Altını Çizdiklerim ve Not Ettiklerim

Murat Mehmet Uğurlu


Okumayı önermeyen yok gibidir. Herkes dünya görüşü, elinden geçen kitaplar, duydukları vb. doğrultusunda okuma listeleri önerir.
Kimi yazılar ilk satırdan itibaren alırlar içine bizi, bir solukta okutur kendini. Kimileri keçiboynuzu misali uğraştırır da uğraştırır.
Okuma biçimleri de farklı farklıdır.
Önemsediğimiz satırların altını çizmek ve not tutmak birçoğumuz için okumak kadar önemlidir.
Satır altlarını çizmeyi onaylar kadar, yasaklayanlar, uygun bulmayanlar da var. Seçim elbette okuyucunun. Kolayına ve yaptığı işe, okuma amacına göre birini seçer.
Okurken, mutlaka defter ve kalem bulunur elimde. Üşenirsem çizerim satır altlarını, çok önemsersem mutlaka yazarım.
Çizme konusundaki her iki tezinde haklı oldukları yanları gözden uzak tutmamak gerek.
Satırları işaretlenmenin yanlışlığını vurgulayanlar, orasını burasını çiziktirerek kitaba yazık edildiğini;
altı çizili yazıların, okuyanları koşullandıracağı, yönlendireceği, yazıya ilişkin peşin hükümler yaratacağı ve okuma sonunda metinden çıkarılacak değerlendirmeleri, karar verme özgürlüğünü zedeleyeceği savlanmaktadır...
Her iki görüşün de doğru ve haklı yanları vardır. Her satırın altını çizerken bu serzenişi anımsarım ama yine de çizerim. Çünkü, çizmek, not etmekten daha kolaydır.
Okumalarda önsözün okunup okunmaması üzerine de farklı öneriler aldım. Okunmalı diyenler, kitabın içeriğini bilmenin okumayı ve anlaşılmayı kolaylaştıracağını vurgularlar.
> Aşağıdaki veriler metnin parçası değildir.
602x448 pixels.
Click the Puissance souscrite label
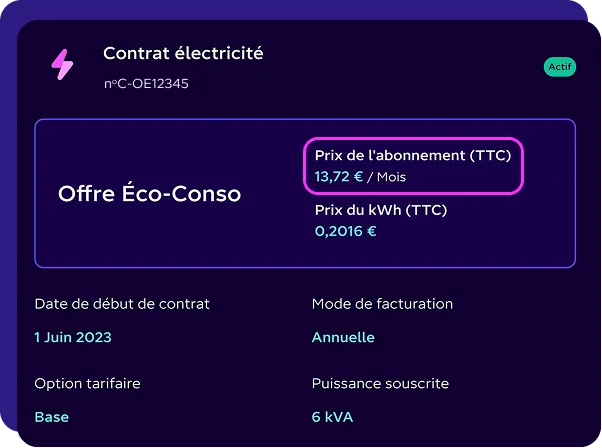tap(380, 384)
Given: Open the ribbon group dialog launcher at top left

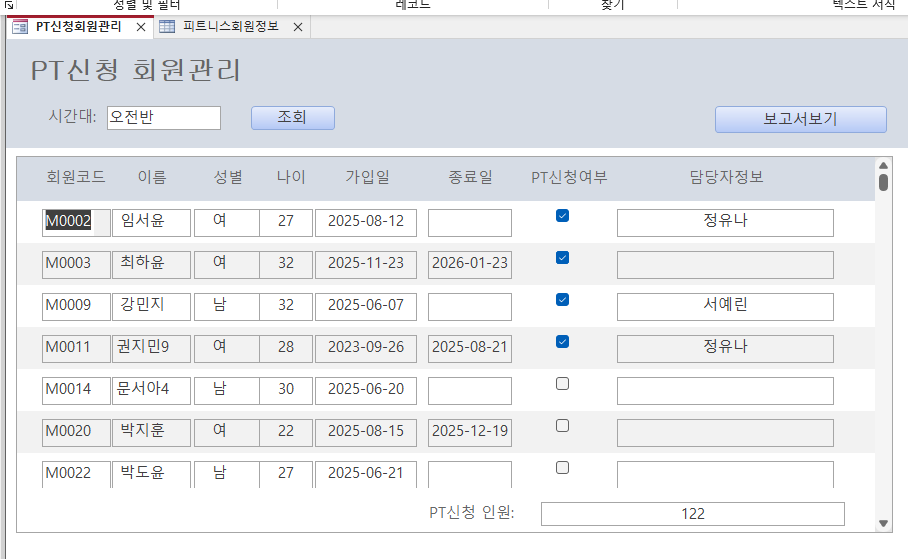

Okunmamasında ısrar edenler, ön fikir alınınca yorum, objektiflik, sürükleyicilik ve kitabın büyüsü vb. kaybolur, okumayı amacından uzaklaştırırı savunmaktadırlar.
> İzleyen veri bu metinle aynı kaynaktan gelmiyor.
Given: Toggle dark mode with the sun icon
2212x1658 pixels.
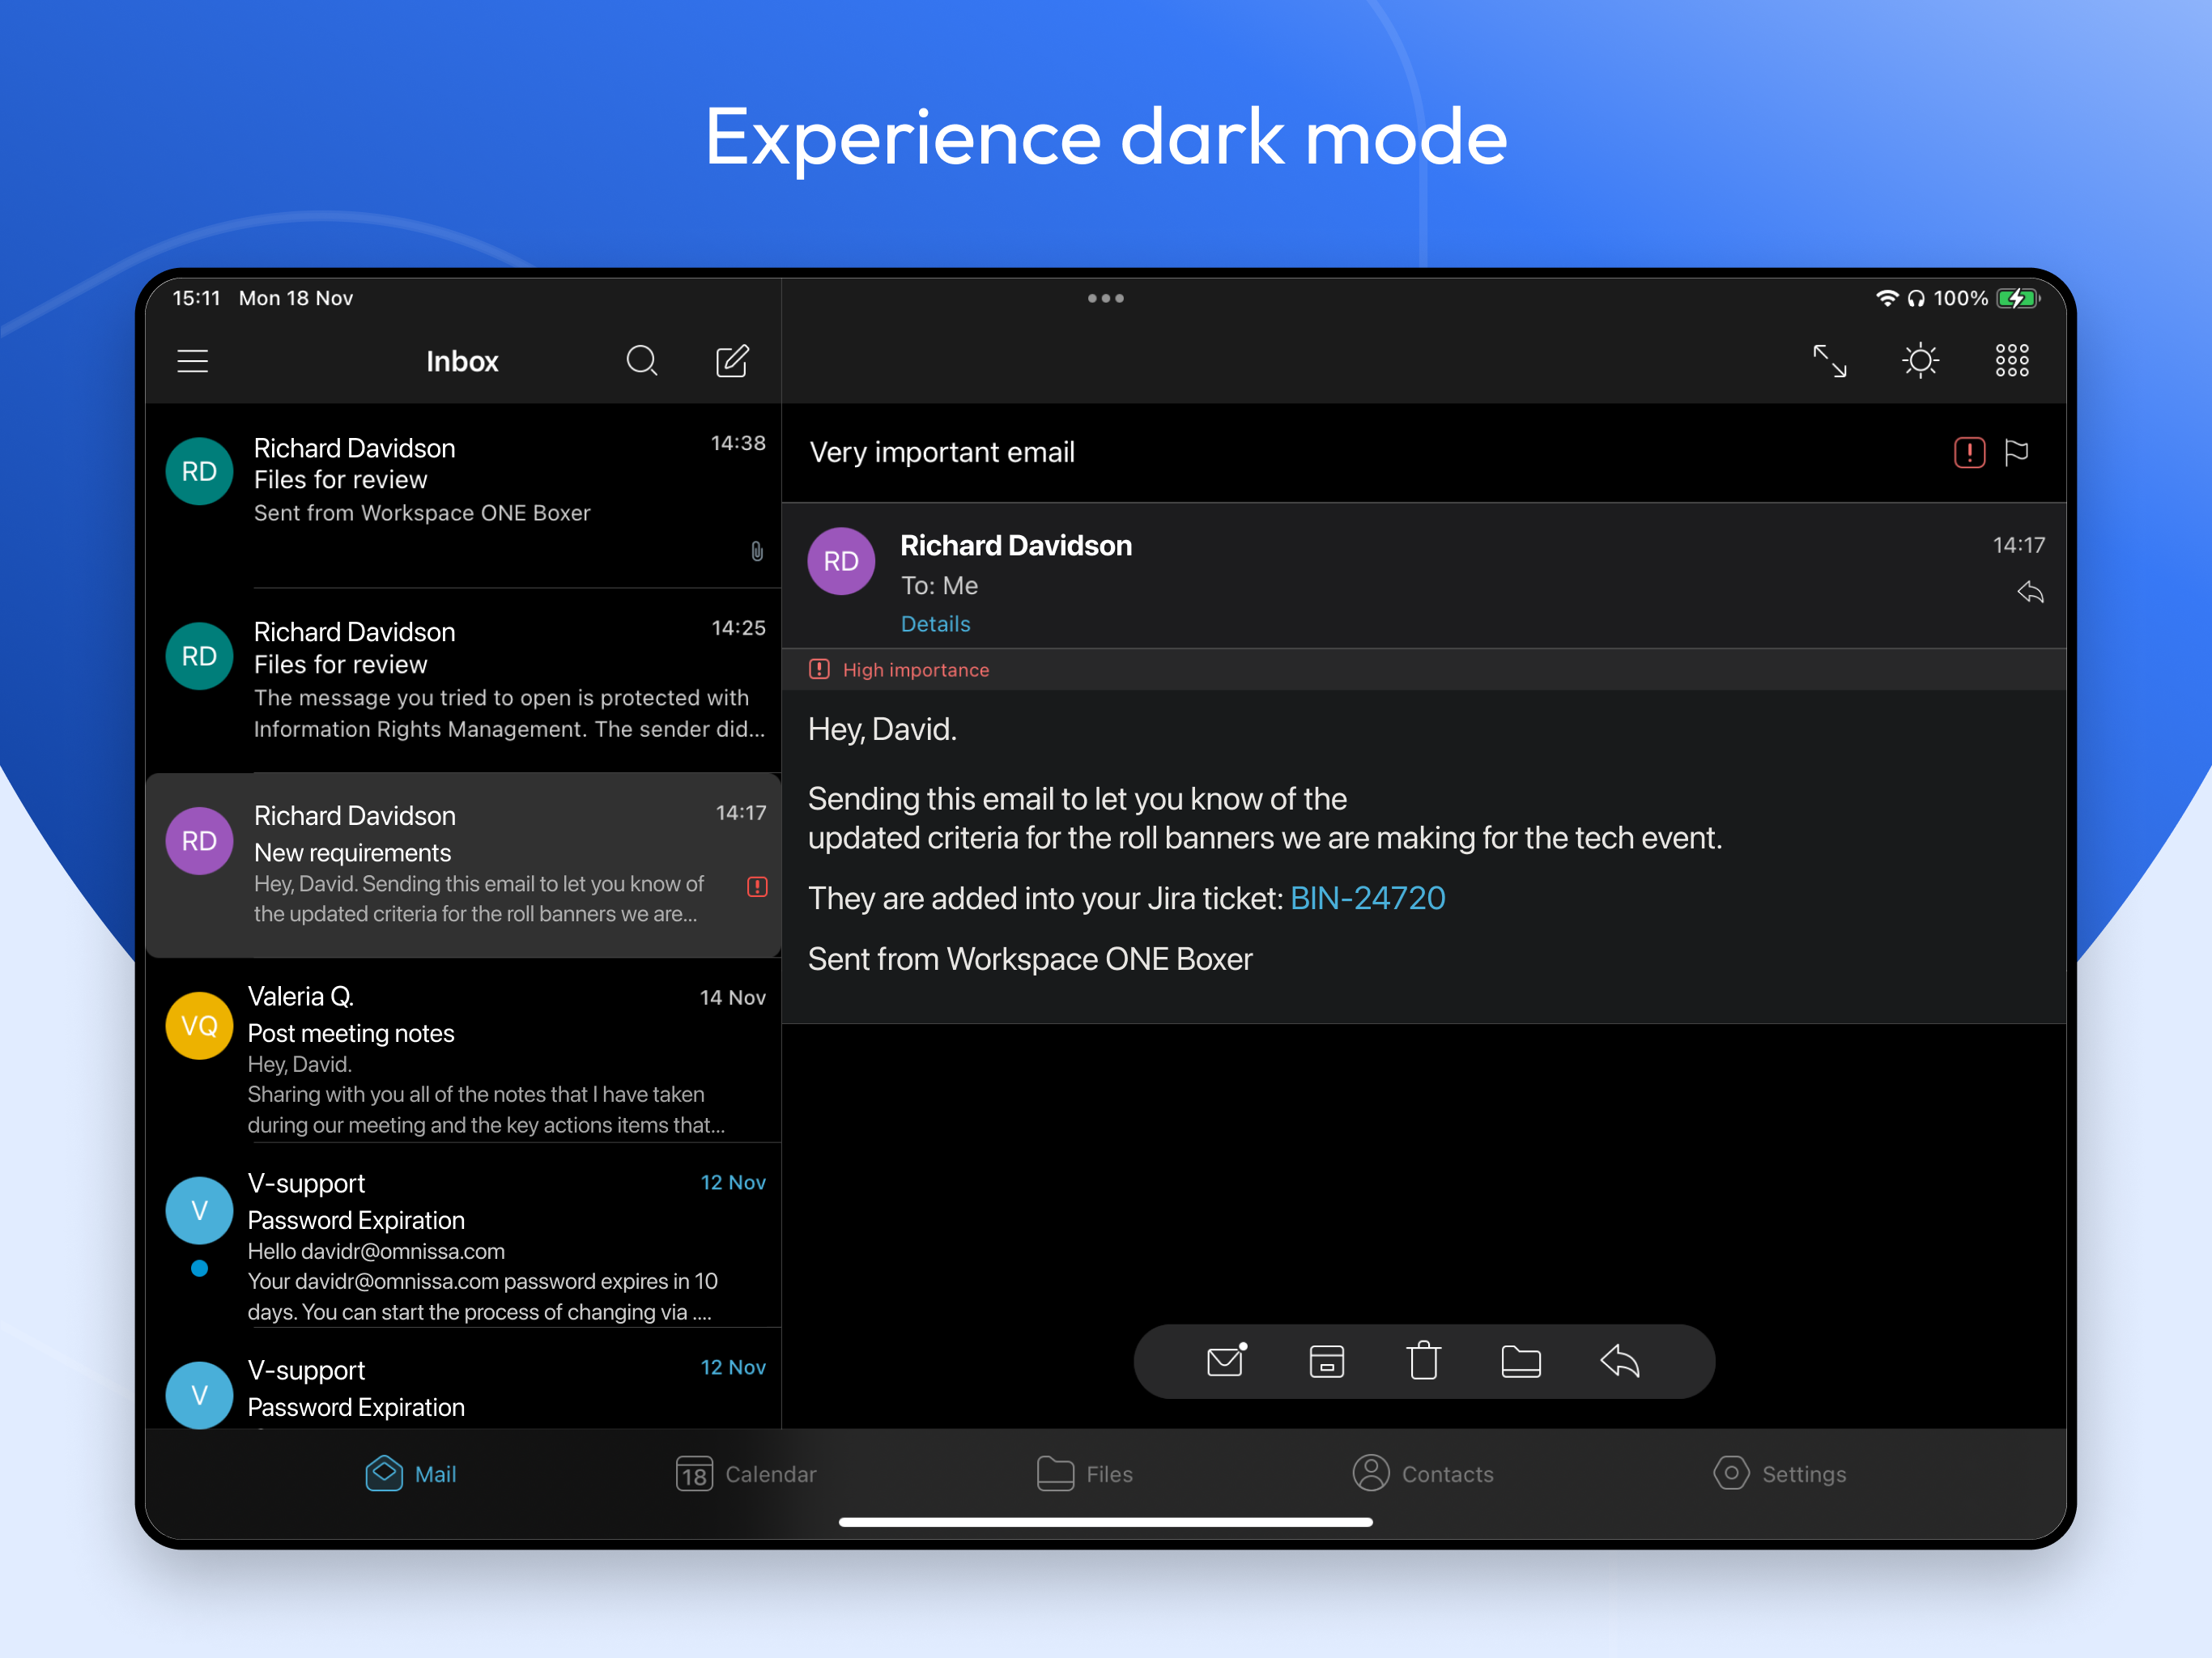Looking at the screenshot, I should click(x=1920, y=361).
Bu tartışmalar elbette sürüp gidecektir. Ben, bu yazımda, sizlerle altını çizdiklerim ve, not ettiklerimi paylaşmayı deneyeceğim.”

TÜRKİYE CUMHURİYETİ ANAYASASI (1982)
“Dünya milletleri ailesinin eşit haklara sahip şerefli bir üyesi olarak, Türkiye Cumhuriyeti’nin ebedi varlığı, refahı, maddi ve manevi mutluluğu ile çağdaş medeniyet düzeyine ulaşma azmi yönünde;”
Hikmet ÖZDEMİR’den
“2 Numaralı Tekalif-i Milliye Emri
Ankara, 7 Ağustos 1921
Madde 1: Ordu giyim ve donatımının genişçe sağlanması için aşağıdaki önlemler alınacaktır.
...
Her ilçede bulunan hane sayısınca, birer takım çamaşır, birer çift çorap ve çarığın en son 10 EYLÜL 1921 gününe kadar hazırlanması ve komisyonlar ambarlarına verilmesi zorunludur. Örnek olarak, 10 bin hane bir ilçe, kesinlikle 10 bin çarık ve çorap verecektir.
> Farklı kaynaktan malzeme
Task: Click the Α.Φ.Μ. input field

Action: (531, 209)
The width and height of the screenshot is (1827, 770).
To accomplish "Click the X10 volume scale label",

(b) Pek yoksul hanenin bu bağıştan ayrı tutulması ve yoksulun payının başka bir varlıklıya yüklenmesi, toplama ve bağış alan komisyonun görevidir.”
Hıfzı TOPUZ
“Fakat bu hikaye henüz bitmemişti.Yunanistan halkı kendisini bu maceraya sürükleyen insanlardan hesap soracaktı. Memleket karışıklı içindeydi. Anadolu harbine sebep olanlar kurşuna dizildiler.”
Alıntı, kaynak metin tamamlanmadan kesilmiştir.